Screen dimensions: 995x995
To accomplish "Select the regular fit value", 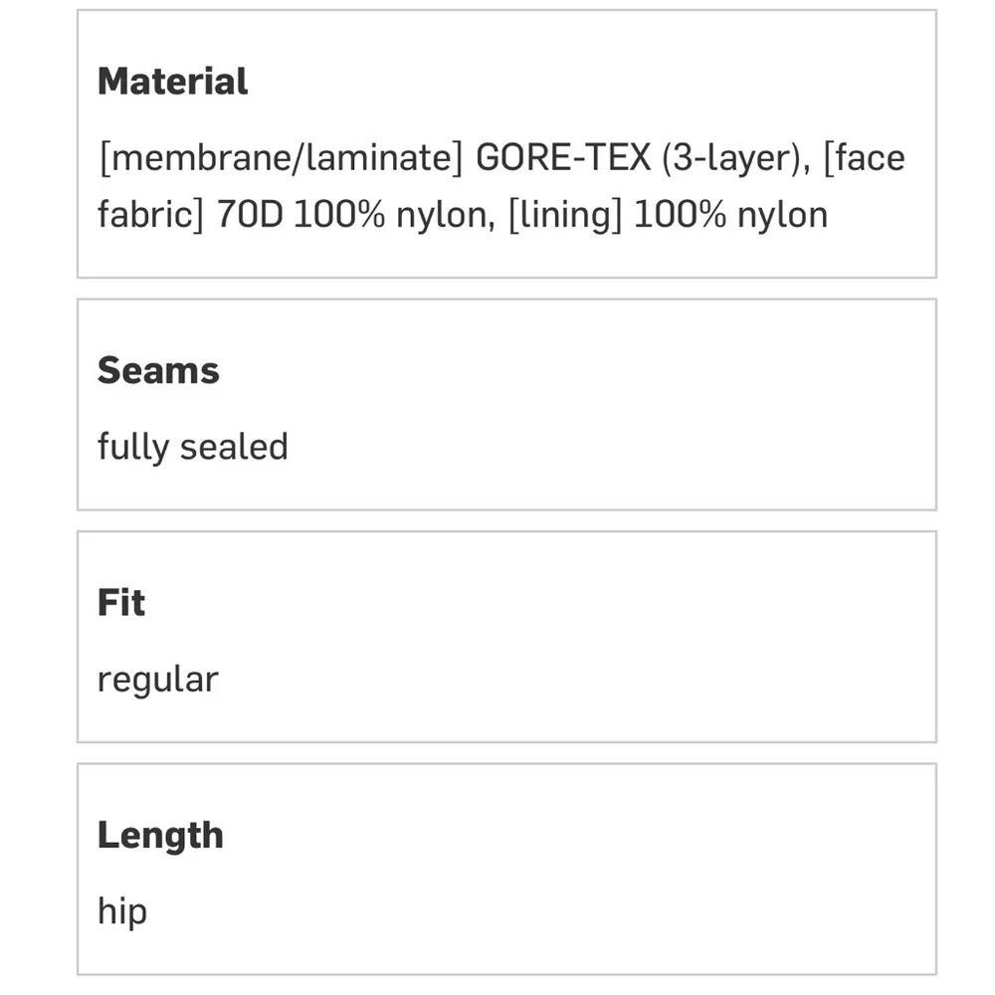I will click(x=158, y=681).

==

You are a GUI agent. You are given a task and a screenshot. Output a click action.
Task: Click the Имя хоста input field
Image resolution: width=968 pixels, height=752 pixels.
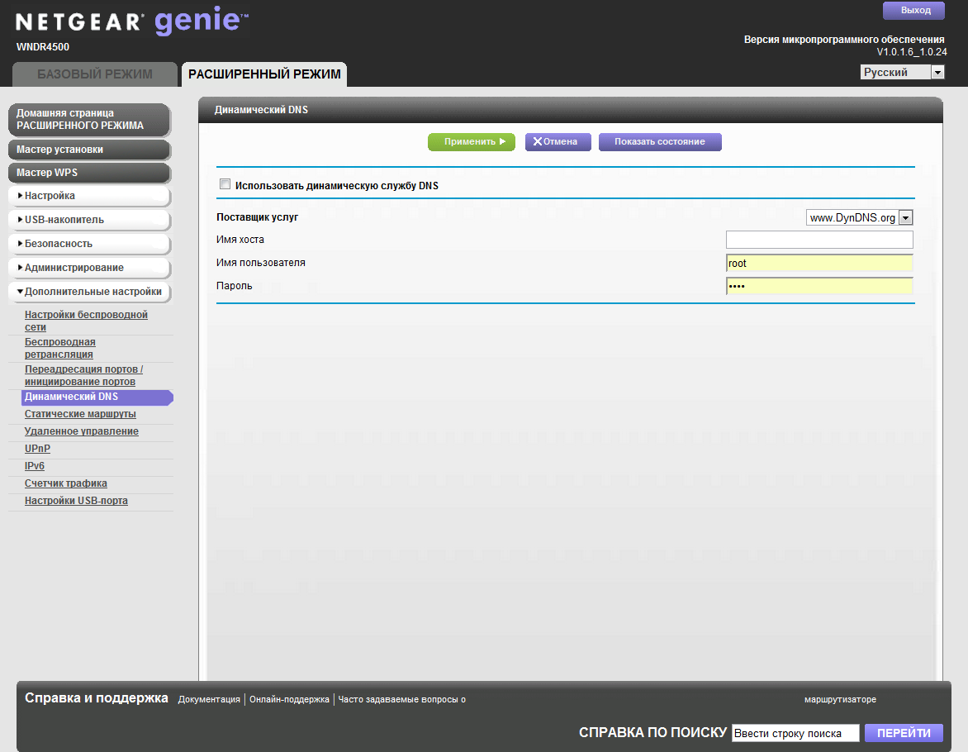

---

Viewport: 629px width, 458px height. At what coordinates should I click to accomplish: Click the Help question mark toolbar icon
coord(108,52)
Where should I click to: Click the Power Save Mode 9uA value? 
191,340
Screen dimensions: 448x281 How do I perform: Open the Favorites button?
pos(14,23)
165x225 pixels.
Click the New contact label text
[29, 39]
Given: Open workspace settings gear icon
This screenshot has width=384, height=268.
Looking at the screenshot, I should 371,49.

● **WHAT TO DO**: Scan the listing above for the word "pixels" and show each line where it is found.

● **ANSWER FOR THIS EXERCISE**:
Image resolution: width=968 pixels, height=752 pixels.
165x225 pixels.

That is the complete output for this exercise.